SNL Financial: Big banks would weather severe downturn, Dodd-Frank stress tests show
(PRWEB) March 09, 2015 -- Results of the Federal Reserve's stress tests of major banking companies, released after markets closed March 5, demonstrated the capital vigor of the U.S. financial sector and at least formally removed a tag of vulnerability that had hung over Zions Bancorp., the only bank to fall short in the exams a year earlier.
The special stress tests, conducted annually under the 2010 Dodd-Frank Act to assess the capital strength of U.S. bank holding companies with assets of $50 billion or more, found that all 31 companies examined — one more than in 2014 — could ride out a brutal recession and market shock. The tests measured banks' capital buffers against a worst-case scenario in which unemployment nearly doubles and peaks at 10%, home prices sink 25% and stocks plummet nearly 60%.

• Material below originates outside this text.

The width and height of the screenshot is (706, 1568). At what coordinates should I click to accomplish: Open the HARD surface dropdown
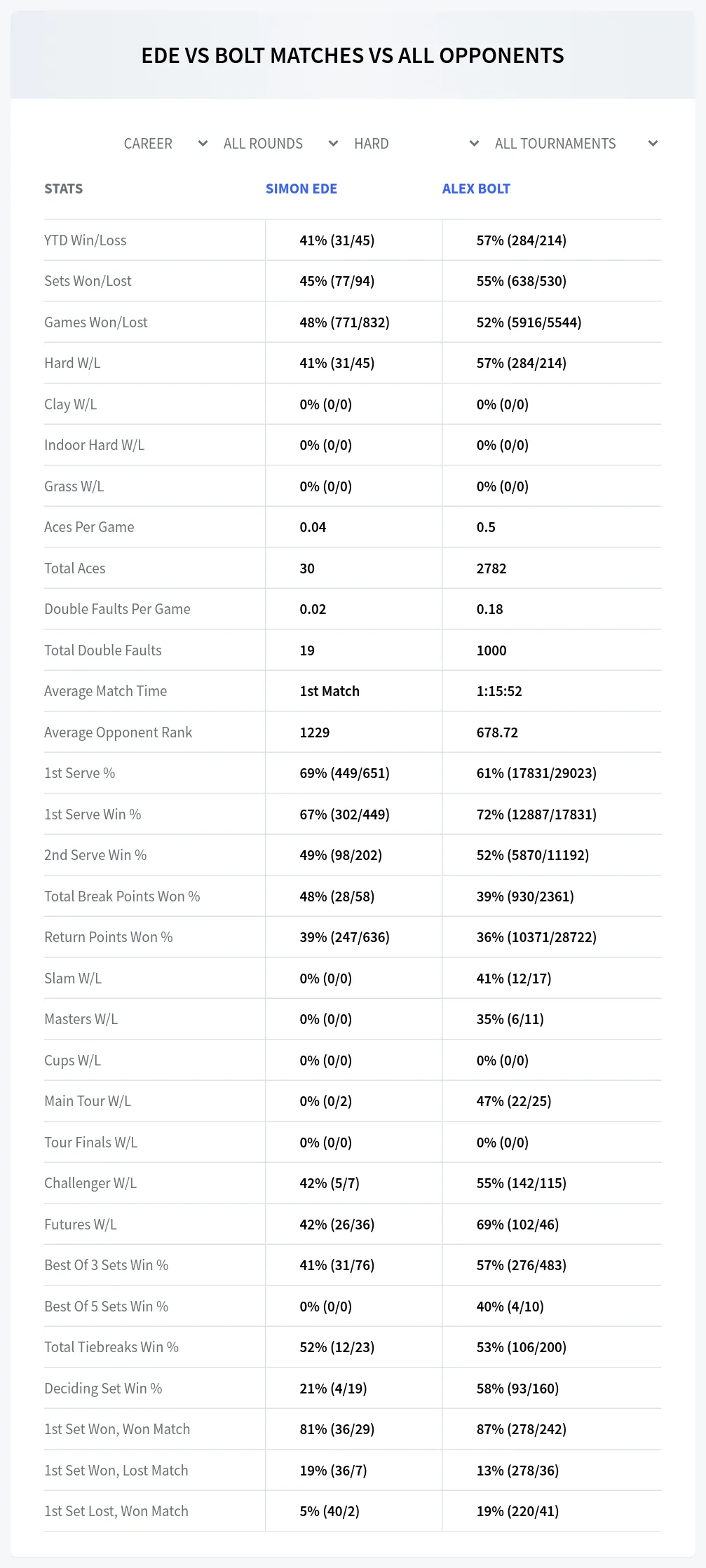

On an individual basis, to effectively pass the tests, banks had to demonstrate they could weather the harsh hypothetical economic and market scenarios imposed by the Fed and emerge with a Tier 1 common capital ratio above 5%. A year ago, only Zions failed to do that. This year, the tests showed the Salt Lake City-based company would have a Tier 1 common ratio of 5.1%, inching past the Fed's minimum.
Zions separately reported that its own, company-run stress test using the Fed's severely adverse scenario showed that it would post a minimum Tier 1 common capital ratio of 8.6%, well above the regulator's finding.
"We're pleased that banks' aggressive efforts to build capital and liquidity over the last five years have enabled them to perform so strongly even under these severe hypothetical stress scenarios," Frank Keating, president and CEO of the American Bankers Association, said in a statement after the results were released.